Information shown Start Marker
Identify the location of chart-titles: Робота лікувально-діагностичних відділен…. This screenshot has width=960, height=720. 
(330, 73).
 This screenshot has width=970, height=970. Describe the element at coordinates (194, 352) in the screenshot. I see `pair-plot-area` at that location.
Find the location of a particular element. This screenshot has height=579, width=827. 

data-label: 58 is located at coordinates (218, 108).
Information shown End Marker
Information shown Start Marker
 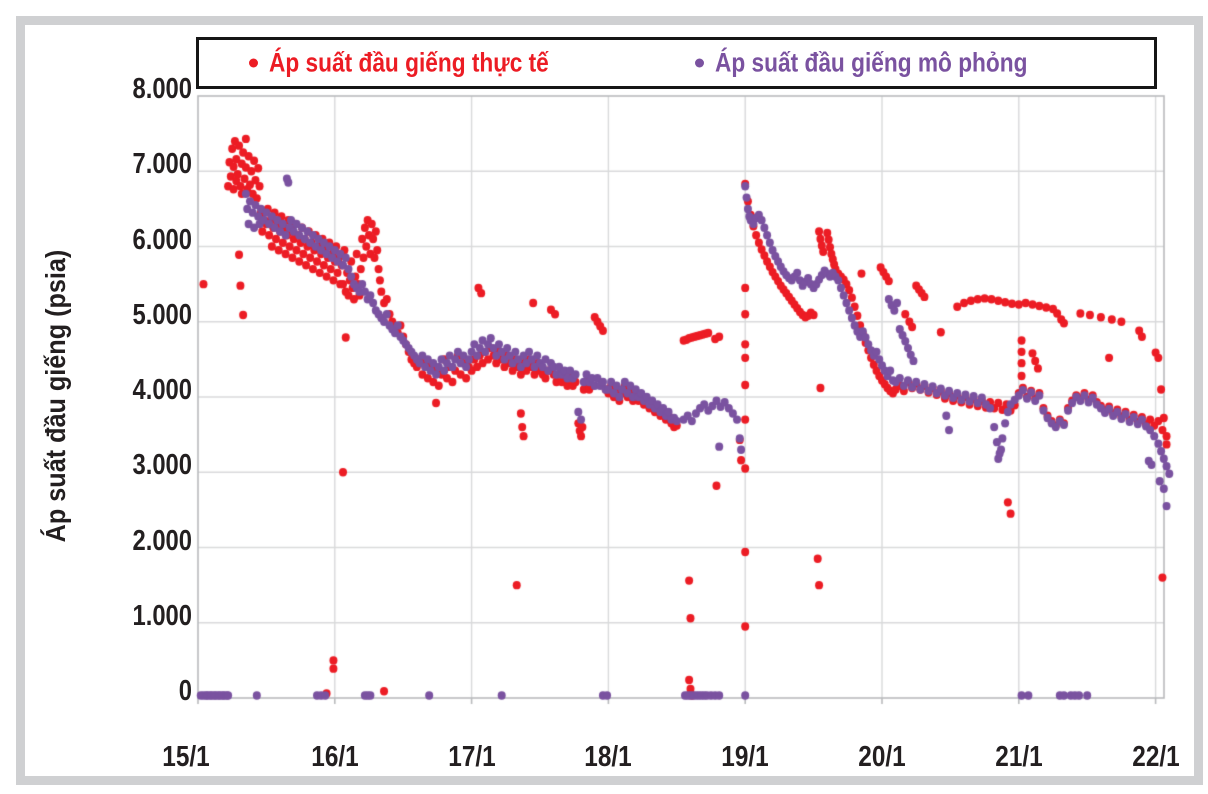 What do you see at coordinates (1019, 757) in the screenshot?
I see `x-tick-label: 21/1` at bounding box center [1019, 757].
Information shown End Marker
Information shown Start Marker
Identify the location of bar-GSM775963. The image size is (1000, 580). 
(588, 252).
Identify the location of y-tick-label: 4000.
Information shown End Marker
# What is required
Duplicate everything in the data from the line containing "Find the location" down to the line containing "data-label: 58 is", including both of those lines.

# Response box
Find the location of a particular element. This screenshot has height=579, width=827. 

data-label: 58 is located at coordinates (218, 108).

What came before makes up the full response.